Stated exercise A – Edit everything from the start of the records down to the line containing "click(222, 521)", replacing "Output" with "Return" and leaving the rest unchanged. Omit the pictures from your answer.

** Start Reading text **

Such instructions may be implemented to perform a task, implement a
data type, transform the state of one or more components, achieve a
technical effect, or otherwise arrive at a desired result.
[0058] The logic processor 702 may include one or more physical
processors (hardware) configured to execute software instructions.
Additionally or alternatively, the logic processor 702 may include
one or more hardware logic circuits or firmware devices configured
to execute hardware-implemented logic or firmware instructions.
Processors of the logic processor 702 may be single-core or
multi-core, and the instructions executed thereon may be configured
for sequential, parallel, and/or distributed processing. Individual
components of the logic processor 702 optionally may be distributed
among two or more separate devices, which may be remotely located
and/or configured for coordinated processing. Aspects of the logic
processor 702 may be virtualized and executed by remotely
accessible, networked computing devices configured in a
cloud-computing configuration. In such a case, these virtualized
aspects are run on different physical logic processors of various
different machines, it will be understood.
[0059] Non-volatile storage device 704 includes one or more
physical devices configured to hold instructions executable by the
logic processor 702 to implement the methods and processes
described herein. When such methods and processes are implemented,
the state of non-volatile storage device 704 may be
transformed--e.g., to hold different data.
[0060] Non-volatile storage device 704 may include physical devices
that are removable and/or built-in. Non-volatile storage device 704
may include optical memory (e.g., CD, DVD, HD-DVD, Blu-Ray Disc,
etc.), semiconductor memory (e.g., ROM, EPROM, EEPROM, FLASH
memory, etc.), and/or magnetic memory (e.g., hard-disk drive,
floppy-disk drive, tape drive, MRAM, etc.), or other mass storage
device technology. Non-volatile storage device 704 may include
nonvolatile, dynamic, static, read/write, read-only,
sequential-access, location-addressable, file-addressable, and/or
content-addressable devices. It will be appreciated that
non-volatile storage device 704 is configured to hold instructions
even when power is cut to the non-volatile storage device 704.

** End Reading text **
** Start Data to process **

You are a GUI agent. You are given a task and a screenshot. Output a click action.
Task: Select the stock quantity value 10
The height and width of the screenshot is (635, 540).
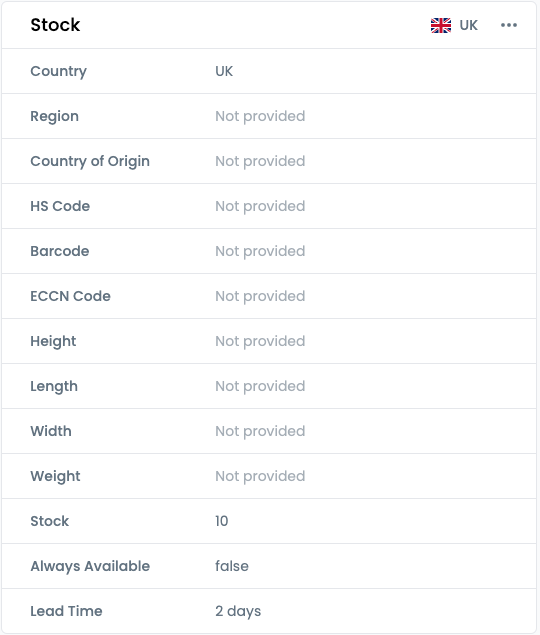click(222, 521)
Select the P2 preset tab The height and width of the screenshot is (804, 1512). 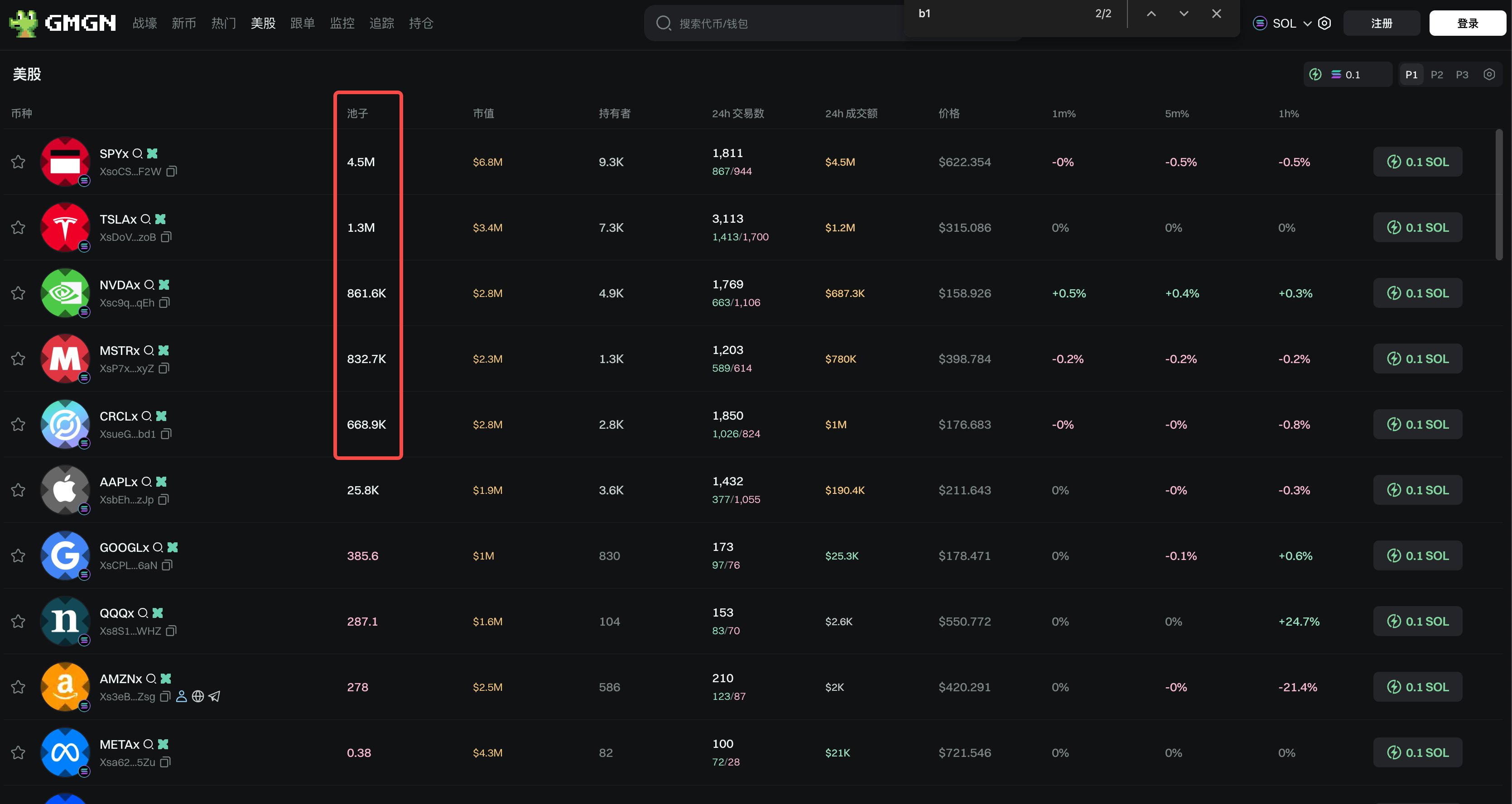[x=1436, y=75]
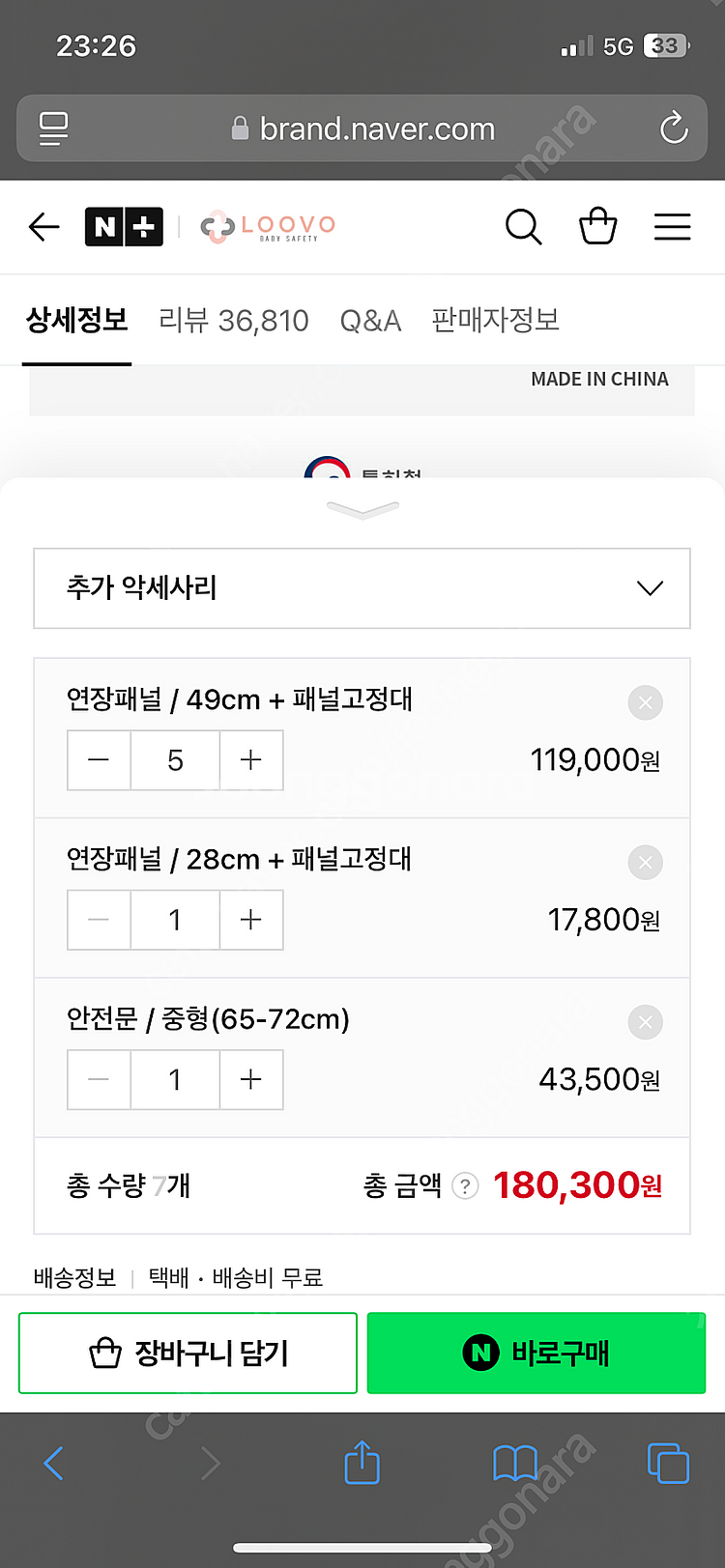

** End Data to process **

Stated exercise B –
Answer these questions about the passage on the logic processor and storage device:
(i) Besides single-core, what kind may processors of the logic processor 702 be?
(ii) ROM is given as an example of which type of memory?
(iii) What is non-volatile storage device 704 configured to hold even when power is cut to it?

Written answer A –
You are a GUI agent. You are given a task and a screenshot. Return a click action.
Task: Select the stock quantity value 10
The height and width of the screenshot is (635, 540).
click(222, 521)

Written answer B –
(i) Multi-core.
(ii) Semiconductor memory.
(iii) Instructions.